**Screenshot grounding data:**
Content starts

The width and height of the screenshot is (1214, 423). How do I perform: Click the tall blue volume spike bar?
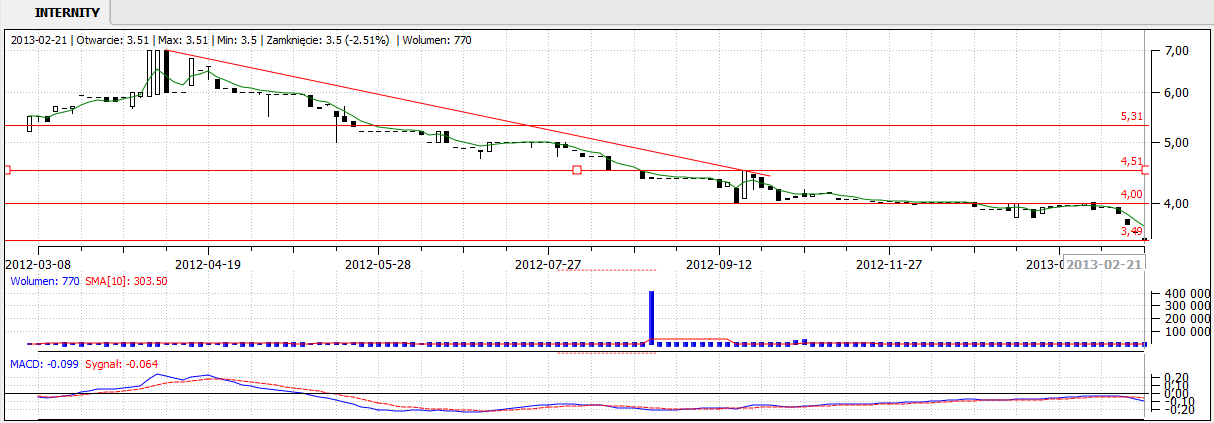pos(652,318)
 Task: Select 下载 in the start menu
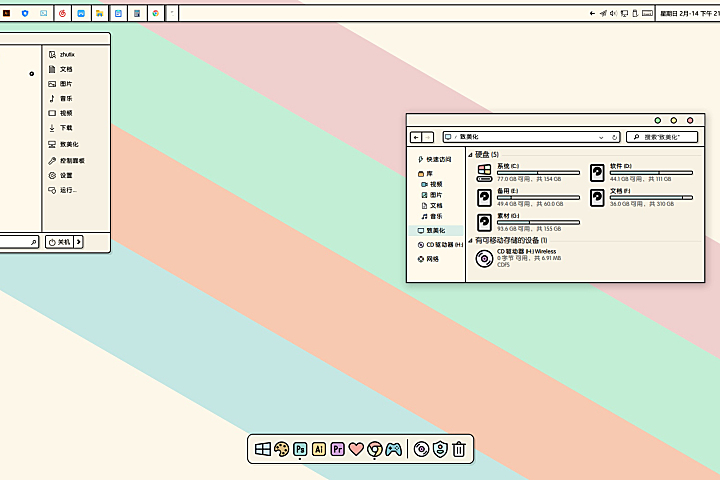(66, 128)
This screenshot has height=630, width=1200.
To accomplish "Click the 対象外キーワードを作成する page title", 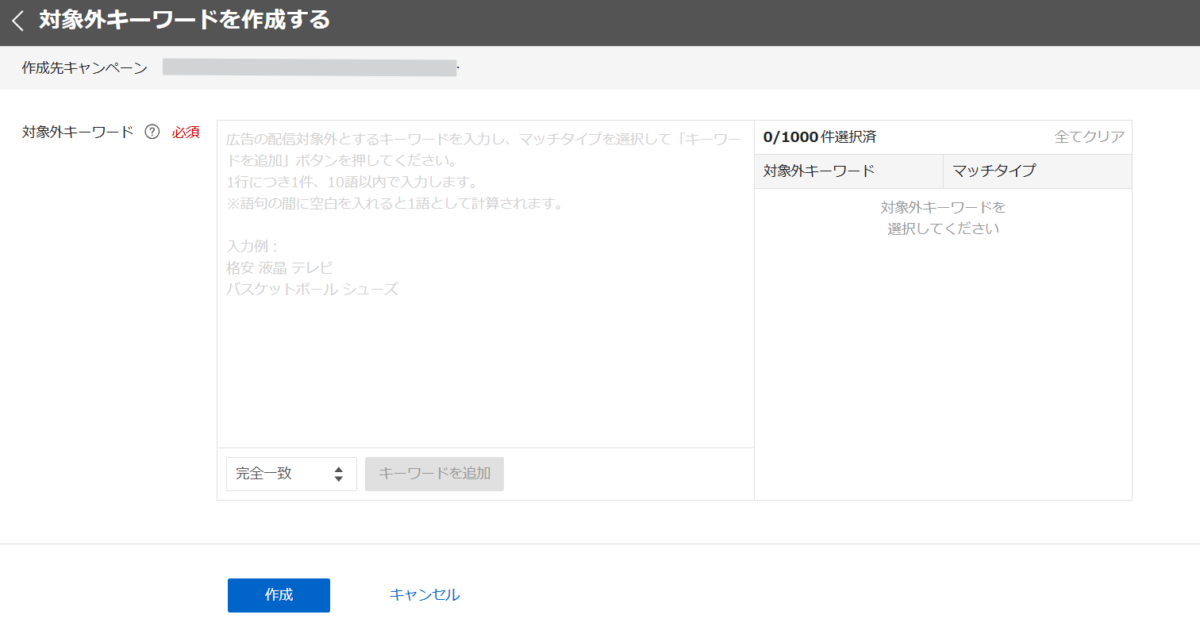I will (x=184, y=20).
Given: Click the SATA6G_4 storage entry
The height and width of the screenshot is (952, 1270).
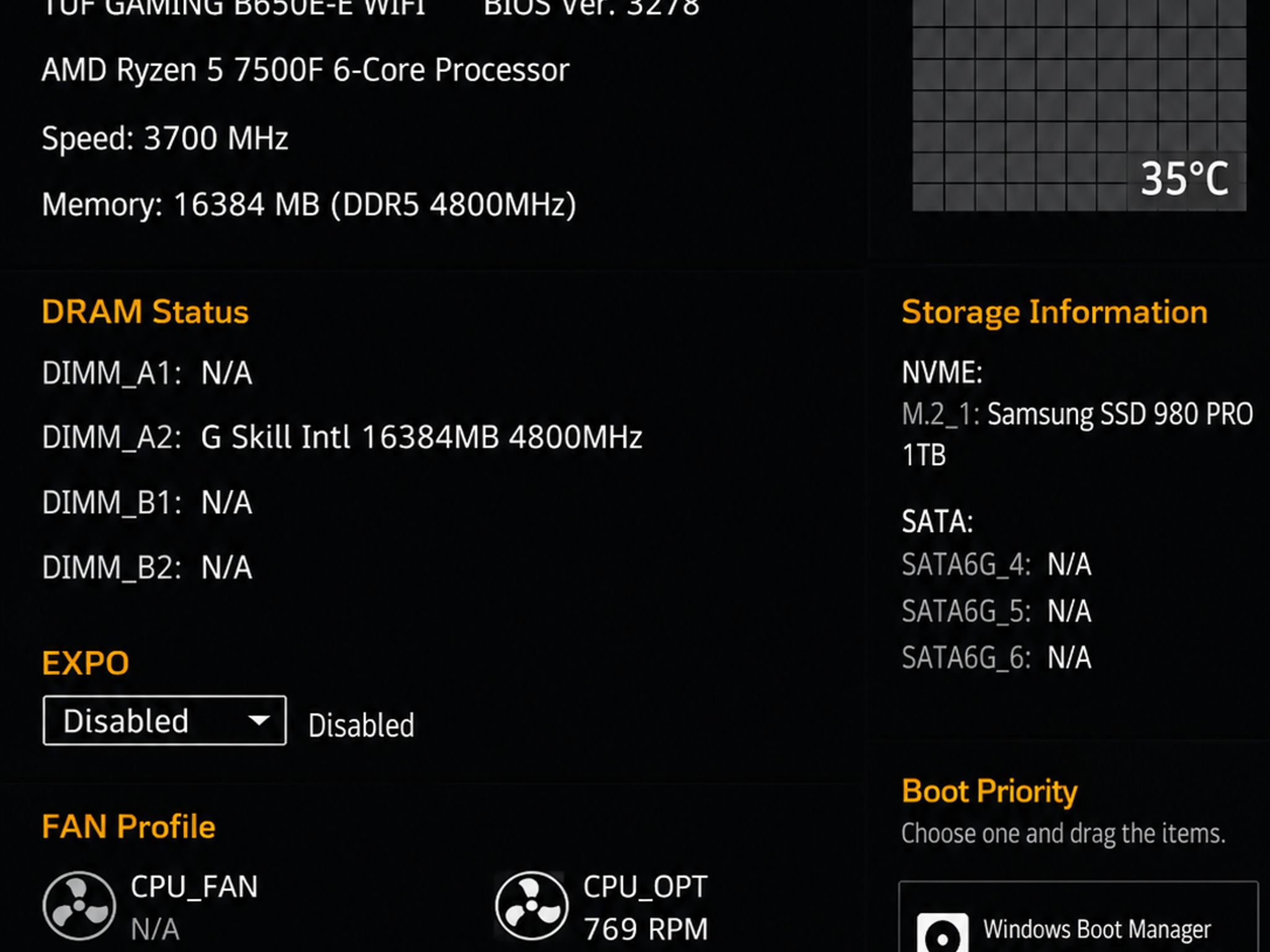Looking at the screenshot, I should (996, 565).
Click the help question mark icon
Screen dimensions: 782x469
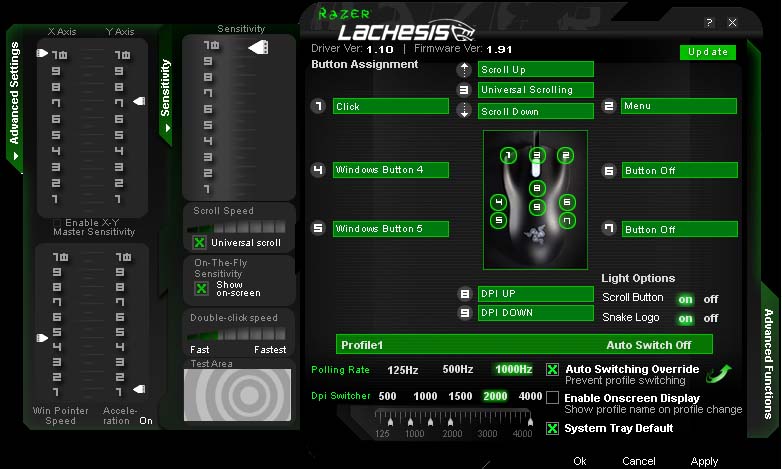(x=709, y=22)
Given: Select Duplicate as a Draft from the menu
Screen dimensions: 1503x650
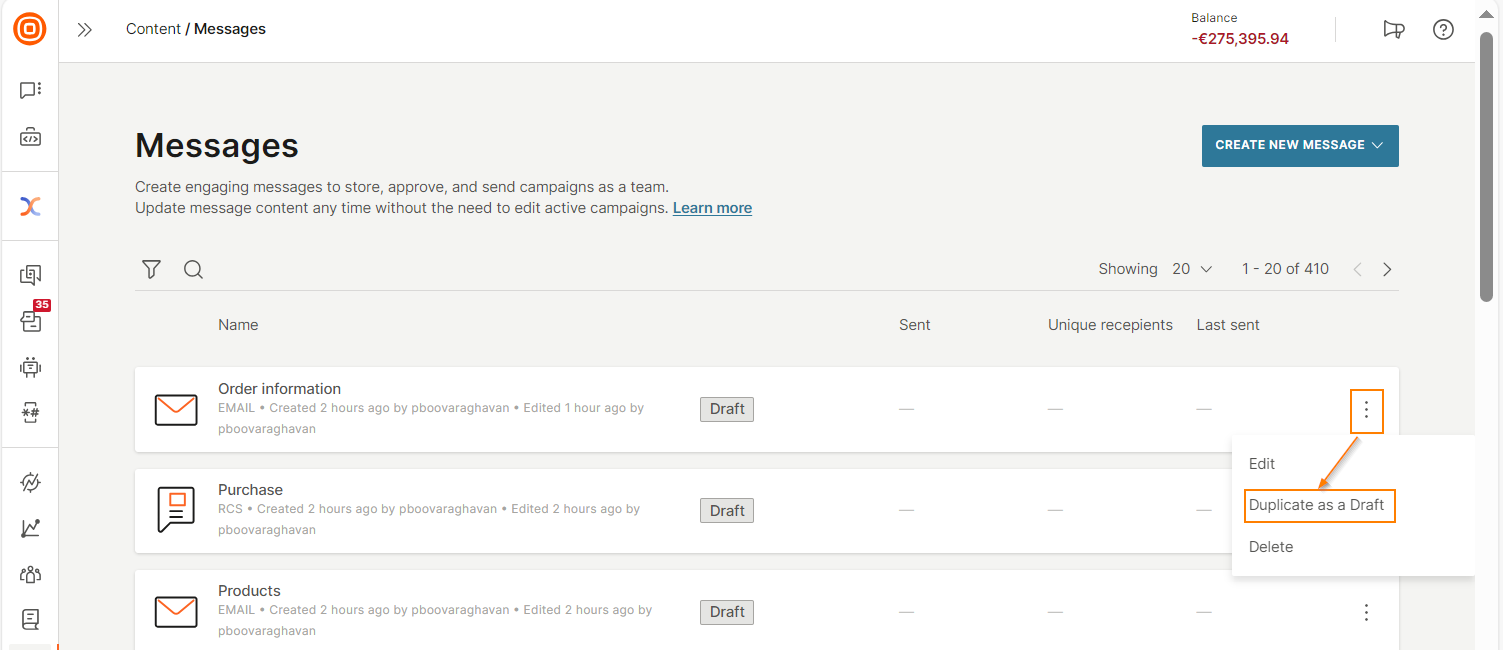Looking at the screenshot, I should pyautogui.click(x=1319, y=505).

Content ends

**Your task:** Please output only the lines running from the one that holds "Click the help question mark icon" through the last line of the entries, both ends included, without any images.

**Completed exercise:**
Click the help question mark icon
Screen dimensions: 782x469
(x=709, y=22)
Given: Select Duplicate as a Draft from the menu
Screen dimensions: 1503x650
Looking at the screenshot, I should pyautogui.click(x=1319, y=505).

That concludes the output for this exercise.